Liyakat ilkesine, kamudan ihraç edilen memurların arasına fırsattan
istifade, cemaate hep karşı durmuş solcuların katılmasıyla mı
uyulacak?Darbe zamanlarının“sayın muhbir
vatandaş” uygulamalarının nereye gideceği ortada değil mi?
Kişisel husumetin olduğunu ihbar et, nasıl olsa açığa alınır, bu
dönemde derdini anlatana kadar da atı alan Üsküdar’ı hem de üç
köprüyü de sırayla kullanıp geçer.

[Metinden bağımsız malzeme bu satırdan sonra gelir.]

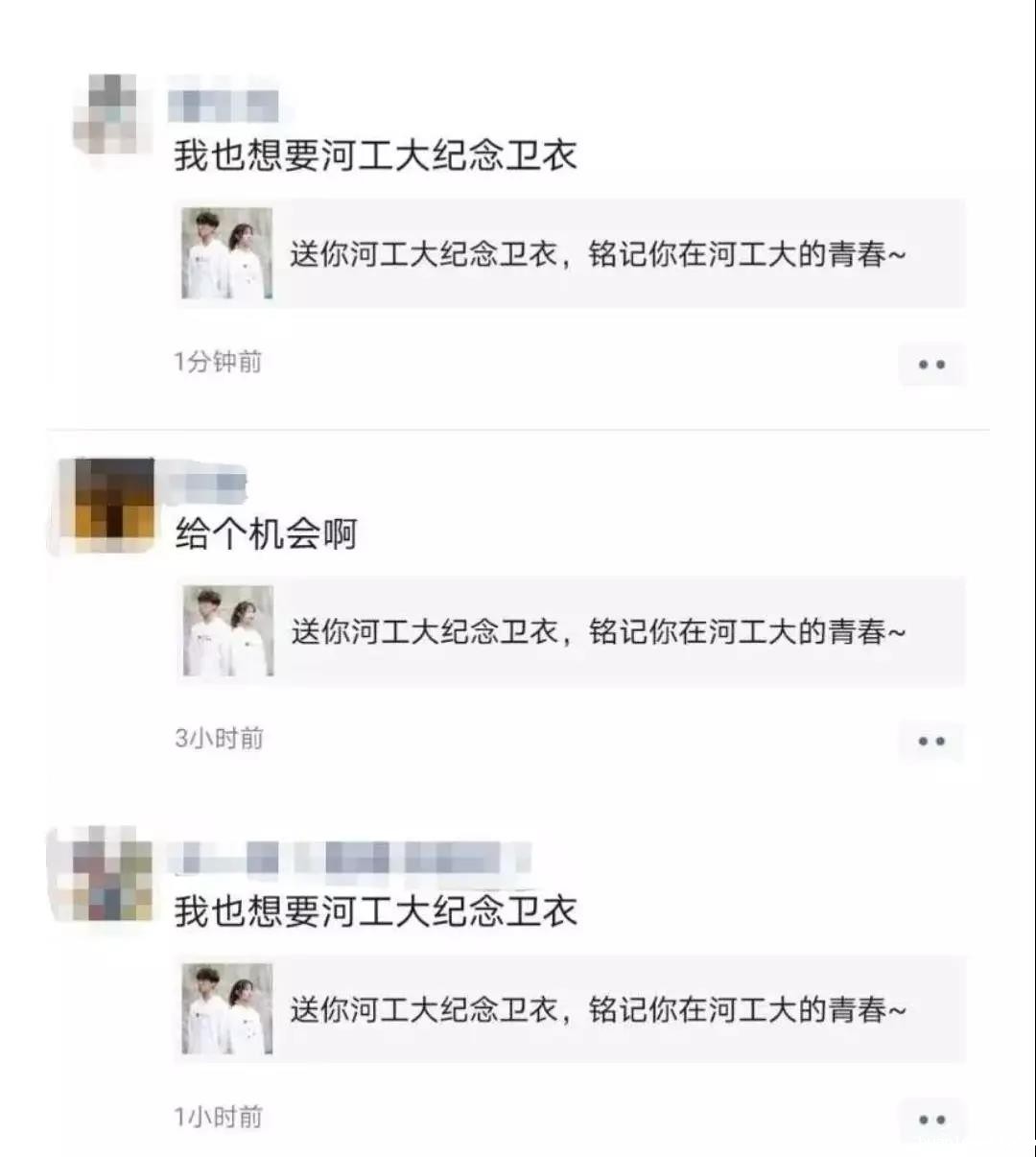1036x1157 pixels.
Task: Tap the avatar beside the 给个机会啊 post
Action: pos(106,506)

Hele kendinizi gizlemek isteyen
bir cemaatçiyseniz bundan iyi bir korunma formülünü bulmak da
güç.
İhraç edilenlerin sayıları on binlere ulaştı. Aileleri ve
yakınlarıyla beraber bu tasfiyeler yüz binlerce kişiyi etkiliyor.
Kamu hizmetinin aksaması da cabası.
Cemaatle mücadelede “kurunun yanında yaş
da yansın” umursamazlığının işi sulandıracağı
ortada.
Kaldı ki cezaların şahsiliği ilkesini çiğneyecek toptancı
yaklaşımların cemaatle ve darbeyle mücadeleye katkısı olmaz. Ortaya
hukuka güvensizlik, bürokraside yetki ve görev kargaşası, hasılı
bir toz duman ortamı çıkar. Bu ortama ise puslu hava denir. Puslu
havayı ise kimlerin sevdiği aşikâr.
Yaverinize kadar sızmış bir yapılanma, bilmem ne lisesinin bilmem
ne öğretmenini -cemaat hiyerarşisinde önemli bir yeri yoksa- ihraç
ederek çözülmez.
Kilit noktalara yerleşmiş cemaatin darbeci mensuplarının oralara ne
şekilde geldiği herhalde her şeyden önemlidir.
O yaverler nasıl oralara geldi?
O generaller kimin zamanında atandı?
Müstafi İçişleri Bakanı’nın ifadesiyle daha üç sene evvel 81 ilin
74’ünün emniyet müdürü cemaatçiymiş. Bu şahıslar kimlerin olumlu
görüşleriyle o görevlere atandı?
Cemaate parsel parsel arsaları kim verdi?